◆ **AIM OF THE EXERCISE**: Count the lines in the items below that contain the word "chart". Give only the number.

(Entries on target coordinates)
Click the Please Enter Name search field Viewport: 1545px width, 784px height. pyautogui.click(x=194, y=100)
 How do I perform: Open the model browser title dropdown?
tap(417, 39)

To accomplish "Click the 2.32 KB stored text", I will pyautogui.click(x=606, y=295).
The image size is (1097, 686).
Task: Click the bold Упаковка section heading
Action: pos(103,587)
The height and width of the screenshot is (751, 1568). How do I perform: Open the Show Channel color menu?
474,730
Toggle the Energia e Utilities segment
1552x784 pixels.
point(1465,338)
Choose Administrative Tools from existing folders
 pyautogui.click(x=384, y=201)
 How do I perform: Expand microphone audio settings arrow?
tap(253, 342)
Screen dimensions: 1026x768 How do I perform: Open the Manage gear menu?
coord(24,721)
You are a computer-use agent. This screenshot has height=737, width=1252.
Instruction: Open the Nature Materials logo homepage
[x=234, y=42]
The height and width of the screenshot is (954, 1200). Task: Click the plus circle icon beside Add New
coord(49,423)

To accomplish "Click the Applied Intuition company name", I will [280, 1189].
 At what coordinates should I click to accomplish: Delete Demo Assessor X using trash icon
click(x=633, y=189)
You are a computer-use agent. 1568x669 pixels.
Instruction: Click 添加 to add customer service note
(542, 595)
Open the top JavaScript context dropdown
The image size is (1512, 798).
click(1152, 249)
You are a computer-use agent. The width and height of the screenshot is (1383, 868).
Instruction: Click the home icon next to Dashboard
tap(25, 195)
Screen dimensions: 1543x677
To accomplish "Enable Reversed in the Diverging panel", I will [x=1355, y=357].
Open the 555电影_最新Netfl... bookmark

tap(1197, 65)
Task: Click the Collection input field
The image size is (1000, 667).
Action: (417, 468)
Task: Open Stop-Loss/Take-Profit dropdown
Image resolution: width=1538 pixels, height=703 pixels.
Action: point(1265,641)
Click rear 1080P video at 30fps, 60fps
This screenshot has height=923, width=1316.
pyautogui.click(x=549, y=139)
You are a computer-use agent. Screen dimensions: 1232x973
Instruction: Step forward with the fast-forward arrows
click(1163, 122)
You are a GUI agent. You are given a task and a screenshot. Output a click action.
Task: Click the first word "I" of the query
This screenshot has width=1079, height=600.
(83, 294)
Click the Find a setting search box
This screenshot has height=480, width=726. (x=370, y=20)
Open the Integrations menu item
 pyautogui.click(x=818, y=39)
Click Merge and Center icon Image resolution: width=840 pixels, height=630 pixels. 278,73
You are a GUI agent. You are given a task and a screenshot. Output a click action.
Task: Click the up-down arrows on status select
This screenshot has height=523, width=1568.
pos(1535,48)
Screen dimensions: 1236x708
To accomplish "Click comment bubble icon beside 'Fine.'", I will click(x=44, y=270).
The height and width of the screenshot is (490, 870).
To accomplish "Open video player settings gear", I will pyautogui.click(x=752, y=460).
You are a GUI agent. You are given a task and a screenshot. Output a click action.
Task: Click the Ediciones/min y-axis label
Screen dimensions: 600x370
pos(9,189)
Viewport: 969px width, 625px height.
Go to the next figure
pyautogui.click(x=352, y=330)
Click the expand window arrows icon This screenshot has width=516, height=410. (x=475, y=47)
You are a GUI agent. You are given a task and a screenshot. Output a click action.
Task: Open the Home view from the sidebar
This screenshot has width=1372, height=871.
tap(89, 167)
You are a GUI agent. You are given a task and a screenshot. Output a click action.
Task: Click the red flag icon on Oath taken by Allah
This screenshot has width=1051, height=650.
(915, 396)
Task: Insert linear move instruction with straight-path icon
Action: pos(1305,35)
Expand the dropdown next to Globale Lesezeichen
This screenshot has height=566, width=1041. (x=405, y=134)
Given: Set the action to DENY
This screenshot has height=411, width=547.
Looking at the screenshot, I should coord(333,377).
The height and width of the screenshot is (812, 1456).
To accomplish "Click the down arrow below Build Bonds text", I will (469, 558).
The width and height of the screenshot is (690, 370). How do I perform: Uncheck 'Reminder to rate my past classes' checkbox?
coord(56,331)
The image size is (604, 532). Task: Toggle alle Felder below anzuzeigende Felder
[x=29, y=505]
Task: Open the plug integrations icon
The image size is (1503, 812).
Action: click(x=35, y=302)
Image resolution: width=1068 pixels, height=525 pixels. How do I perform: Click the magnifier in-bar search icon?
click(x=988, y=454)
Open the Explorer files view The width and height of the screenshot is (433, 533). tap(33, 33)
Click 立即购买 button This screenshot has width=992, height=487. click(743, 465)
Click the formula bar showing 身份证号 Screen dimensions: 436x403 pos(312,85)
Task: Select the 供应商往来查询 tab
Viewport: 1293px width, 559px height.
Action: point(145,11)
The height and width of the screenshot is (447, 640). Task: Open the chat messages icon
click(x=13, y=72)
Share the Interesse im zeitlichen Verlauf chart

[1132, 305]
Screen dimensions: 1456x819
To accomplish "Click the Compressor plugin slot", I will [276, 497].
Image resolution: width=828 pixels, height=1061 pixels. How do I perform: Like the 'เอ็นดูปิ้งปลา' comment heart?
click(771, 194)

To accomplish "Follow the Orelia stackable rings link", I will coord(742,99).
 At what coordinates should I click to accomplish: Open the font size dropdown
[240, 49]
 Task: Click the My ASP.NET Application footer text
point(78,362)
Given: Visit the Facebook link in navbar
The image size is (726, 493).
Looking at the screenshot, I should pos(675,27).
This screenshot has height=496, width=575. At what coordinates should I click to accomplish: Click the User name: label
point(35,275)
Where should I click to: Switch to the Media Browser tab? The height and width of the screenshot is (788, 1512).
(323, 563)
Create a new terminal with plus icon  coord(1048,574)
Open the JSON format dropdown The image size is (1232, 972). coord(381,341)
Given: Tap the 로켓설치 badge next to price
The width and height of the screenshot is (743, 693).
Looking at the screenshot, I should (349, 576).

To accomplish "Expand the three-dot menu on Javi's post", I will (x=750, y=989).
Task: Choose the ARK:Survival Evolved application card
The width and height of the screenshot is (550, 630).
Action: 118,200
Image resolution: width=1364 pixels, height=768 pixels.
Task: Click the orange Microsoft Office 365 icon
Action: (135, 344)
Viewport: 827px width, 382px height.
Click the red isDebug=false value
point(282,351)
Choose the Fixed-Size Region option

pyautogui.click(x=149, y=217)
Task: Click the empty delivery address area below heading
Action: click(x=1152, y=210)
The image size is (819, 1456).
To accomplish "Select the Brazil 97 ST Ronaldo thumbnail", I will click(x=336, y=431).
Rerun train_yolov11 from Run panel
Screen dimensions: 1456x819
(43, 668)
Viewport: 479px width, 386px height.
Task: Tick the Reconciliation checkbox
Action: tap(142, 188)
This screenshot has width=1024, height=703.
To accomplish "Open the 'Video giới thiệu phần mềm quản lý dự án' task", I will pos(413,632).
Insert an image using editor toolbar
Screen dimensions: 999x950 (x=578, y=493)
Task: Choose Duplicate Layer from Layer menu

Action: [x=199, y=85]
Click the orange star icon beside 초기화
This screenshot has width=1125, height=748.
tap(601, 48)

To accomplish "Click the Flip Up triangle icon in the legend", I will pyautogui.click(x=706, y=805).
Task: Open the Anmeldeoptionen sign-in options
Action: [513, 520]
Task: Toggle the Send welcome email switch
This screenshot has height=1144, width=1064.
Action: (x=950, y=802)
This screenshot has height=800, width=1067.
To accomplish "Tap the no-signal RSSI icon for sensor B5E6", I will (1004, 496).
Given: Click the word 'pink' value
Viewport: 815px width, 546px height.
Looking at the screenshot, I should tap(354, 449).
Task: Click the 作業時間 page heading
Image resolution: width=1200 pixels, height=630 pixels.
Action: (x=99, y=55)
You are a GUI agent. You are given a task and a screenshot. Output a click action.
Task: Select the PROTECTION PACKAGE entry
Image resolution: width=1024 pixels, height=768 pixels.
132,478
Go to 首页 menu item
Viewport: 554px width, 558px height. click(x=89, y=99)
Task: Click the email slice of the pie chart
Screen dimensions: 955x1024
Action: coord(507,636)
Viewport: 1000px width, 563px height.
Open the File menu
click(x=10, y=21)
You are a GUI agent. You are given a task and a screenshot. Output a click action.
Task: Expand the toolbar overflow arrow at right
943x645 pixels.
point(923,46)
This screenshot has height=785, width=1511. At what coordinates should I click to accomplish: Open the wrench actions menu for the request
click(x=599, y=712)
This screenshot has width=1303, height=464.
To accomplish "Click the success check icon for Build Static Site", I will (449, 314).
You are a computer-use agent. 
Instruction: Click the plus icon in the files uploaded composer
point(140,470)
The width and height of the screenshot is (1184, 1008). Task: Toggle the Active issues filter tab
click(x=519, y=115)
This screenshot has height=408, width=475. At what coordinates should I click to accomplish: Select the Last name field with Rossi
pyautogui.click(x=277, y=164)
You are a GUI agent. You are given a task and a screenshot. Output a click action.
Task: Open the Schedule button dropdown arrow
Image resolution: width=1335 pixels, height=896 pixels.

◆ **ANSWER TO THIS TASK**: 2